- WHAT IS NEEDED
Copy the listing word for word from its start through the line containing "Click the browser back arrow The", including that line.

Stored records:

------------

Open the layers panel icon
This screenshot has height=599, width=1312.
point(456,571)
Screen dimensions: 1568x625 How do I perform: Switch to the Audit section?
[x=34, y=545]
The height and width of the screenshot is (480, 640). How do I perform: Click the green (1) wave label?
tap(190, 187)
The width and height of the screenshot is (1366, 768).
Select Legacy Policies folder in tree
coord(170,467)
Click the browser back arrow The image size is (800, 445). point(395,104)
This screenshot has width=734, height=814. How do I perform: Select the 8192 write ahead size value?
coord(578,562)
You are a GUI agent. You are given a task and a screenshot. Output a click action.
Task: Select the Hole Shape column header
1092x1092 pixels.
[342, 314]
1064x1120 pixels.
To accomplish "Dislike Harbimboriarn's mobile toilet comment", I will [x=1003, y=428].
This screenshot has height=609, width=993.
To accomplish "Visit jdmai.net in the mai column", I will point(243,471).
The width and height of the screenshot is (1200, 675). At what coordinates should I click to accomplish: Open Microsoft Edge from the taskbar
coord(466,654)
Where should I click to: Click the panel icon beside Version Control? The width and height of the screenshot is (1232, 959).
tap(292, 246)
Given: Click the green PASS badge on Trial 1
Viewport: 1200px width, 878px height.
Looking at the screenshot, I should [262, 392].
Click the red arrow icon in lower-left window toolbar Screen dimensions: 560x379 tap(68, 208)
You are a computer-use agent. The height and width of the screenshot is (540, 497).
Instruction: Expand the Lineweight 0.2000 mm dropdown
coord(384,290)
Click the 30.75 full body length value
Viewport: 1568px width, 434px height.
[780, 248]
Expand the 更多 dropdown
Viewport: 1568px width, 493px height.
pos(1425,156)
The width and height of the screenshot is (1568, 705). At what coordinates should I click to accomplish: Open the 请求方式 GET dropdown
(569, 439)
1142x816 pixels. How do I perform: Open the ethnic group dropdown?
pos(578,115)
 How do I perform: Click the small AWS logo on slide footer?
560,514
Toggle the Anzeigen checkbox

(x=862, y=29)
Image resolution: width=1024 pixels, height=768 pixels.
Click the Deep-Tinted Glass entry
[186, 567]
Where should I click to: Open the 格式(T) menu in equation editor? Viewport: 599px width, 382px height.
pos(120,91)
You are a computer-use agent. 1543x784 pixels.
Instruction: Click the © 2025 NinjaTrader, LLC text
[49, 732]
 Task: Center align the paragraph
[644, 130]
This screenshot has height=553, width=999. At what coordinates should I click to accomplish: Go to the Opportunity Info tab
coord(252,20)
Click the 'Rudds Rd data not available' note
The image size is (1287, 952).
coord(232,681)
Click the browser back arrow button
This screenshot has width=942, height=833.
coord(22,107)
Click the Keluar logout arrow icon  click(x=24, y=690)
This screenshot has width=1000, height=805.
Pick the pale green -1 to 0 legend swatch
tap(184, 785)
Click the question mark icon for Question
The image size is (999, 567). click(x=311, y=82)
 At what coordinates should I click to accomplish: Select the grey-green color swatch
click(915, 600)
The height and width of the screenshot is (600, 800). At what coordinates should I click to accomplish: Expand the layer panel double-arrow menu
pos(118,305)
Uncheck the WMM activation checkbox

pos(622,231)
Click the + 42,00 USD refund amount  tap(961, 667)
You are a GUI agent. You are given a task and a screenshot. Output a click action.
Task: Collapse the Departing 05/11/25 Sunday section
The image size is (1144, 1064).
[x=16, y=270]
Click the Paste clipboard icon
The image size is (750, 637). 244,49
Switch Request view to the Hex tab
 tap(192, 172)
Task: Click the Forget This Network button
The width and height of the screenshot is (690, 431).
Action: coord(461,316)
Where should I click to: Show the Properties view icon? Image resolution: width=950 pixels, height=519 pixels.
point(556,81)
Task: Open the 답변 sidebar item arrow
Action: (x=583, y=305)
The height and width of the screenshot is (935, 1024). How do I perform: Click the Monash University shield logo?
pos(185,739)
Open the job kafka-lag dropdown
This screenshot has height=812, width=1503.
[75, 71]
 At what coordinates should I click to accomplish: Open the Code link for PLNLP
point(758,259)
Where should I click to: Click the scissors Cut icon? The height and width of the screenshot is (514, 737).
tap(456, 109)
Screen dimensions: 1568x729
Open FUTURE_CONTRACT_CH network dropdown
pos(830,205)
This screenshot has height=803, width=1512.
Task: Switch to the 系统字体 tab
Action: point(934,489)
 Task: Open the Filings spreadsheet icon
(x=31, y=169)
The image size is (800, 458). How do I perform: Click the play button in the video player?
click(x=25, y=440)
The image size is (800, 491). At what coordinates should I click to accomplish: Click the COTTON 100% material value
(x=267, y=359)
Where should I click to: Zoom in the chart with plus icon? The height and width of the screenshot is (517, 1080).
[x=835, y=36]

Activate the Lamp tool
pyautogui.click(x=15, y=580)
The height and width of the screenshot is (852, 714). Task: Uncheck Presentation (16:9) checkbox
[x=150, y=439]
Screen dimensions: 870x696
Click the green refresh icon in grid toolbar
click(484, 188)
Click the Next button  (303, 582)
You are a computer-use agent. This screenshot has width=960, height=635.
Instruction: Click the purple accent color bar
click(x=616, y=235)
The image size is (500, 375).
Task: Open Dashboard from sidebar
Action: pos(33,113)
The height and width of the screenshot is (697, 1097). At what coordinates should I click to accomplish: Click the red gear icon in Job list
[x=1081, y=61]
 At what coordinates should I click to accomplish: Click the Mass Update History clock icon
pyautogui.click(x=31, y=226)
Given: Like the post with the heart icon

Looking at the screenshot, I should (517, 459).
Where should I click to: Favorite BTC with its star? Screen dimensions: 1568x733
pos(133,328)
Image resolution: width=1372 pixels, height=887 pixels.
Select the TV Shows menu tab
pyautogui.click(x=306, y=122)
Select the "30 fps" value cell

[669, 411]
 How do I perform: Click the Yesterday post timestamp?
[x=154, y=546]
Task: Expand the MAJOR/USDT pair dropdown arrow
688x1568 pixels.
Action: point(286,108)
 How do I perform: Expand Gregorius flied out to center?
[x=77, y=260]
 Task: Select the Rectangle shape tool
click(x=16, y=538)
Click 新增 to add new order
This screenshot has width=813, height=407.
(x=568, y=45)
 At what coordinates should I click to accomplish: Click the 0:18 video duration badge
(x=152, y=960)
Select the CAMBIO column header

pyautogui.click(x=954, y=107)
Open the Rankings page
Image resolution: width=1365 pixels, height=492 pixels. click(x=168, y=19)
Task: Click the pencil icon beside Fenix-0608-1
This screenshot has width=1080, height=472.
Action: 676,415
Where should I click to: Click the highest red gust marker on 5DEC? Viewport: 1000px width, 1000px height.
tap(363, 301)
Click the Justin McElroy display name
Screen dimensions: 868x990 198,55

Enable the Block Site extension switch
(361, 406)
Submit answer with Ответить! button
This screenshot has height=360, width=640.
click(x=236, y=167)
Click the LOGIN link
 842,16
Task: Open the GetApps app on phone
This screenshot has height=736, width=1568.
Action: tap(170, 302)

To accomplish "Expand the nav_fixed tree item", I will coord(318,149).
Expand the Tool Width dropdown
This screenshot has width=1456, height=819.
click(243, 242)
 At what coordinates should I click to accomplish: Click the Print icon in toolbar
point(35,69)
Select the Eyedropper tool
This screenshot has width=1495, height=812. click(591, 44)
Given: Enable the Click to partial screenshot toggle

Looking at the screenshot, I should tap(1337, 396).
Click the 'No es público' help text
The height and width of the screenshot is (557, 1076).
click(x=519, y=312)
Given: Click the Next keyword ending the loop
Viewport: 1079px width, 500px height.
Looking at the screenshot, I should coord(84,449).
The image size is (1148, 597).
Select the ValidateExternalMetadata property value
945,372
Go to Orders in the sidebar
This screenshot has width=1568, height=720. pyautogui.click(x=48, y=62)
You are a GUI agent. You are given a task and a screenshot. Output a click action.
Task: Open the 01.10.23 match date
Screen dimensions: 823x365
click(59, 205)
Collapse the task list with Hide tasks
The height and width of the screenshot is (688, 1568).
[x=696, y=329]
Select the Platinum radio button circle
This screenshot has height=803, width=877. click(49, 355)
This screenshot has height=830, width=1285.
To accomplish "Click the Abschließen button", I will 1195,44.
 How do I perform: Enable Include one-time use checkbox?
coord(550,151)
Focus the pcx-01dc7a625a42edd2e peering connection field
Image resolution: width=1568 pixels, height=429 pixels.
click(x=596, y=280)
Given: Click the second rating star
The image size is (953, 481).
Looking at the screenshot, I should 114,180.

------------

- EXERCISE ANSWER
Open the layers panel icon
This screenshot has height=599, width=1312.
point(456,571)
Screen dimensions: 1568x625 How do I perform: Switch to the Audit section?
[x=34, y=545]
The height and width of the screenshot is (480, 640). How do I perform: Click the green (1) wave label?
tap(190, 187)
The width and height of the screenshot is (1366, 768).
Select Legacy Policies folder in tree
coord(170,467)
Click the browser back arrow The image size is (800, 445). point(395,104)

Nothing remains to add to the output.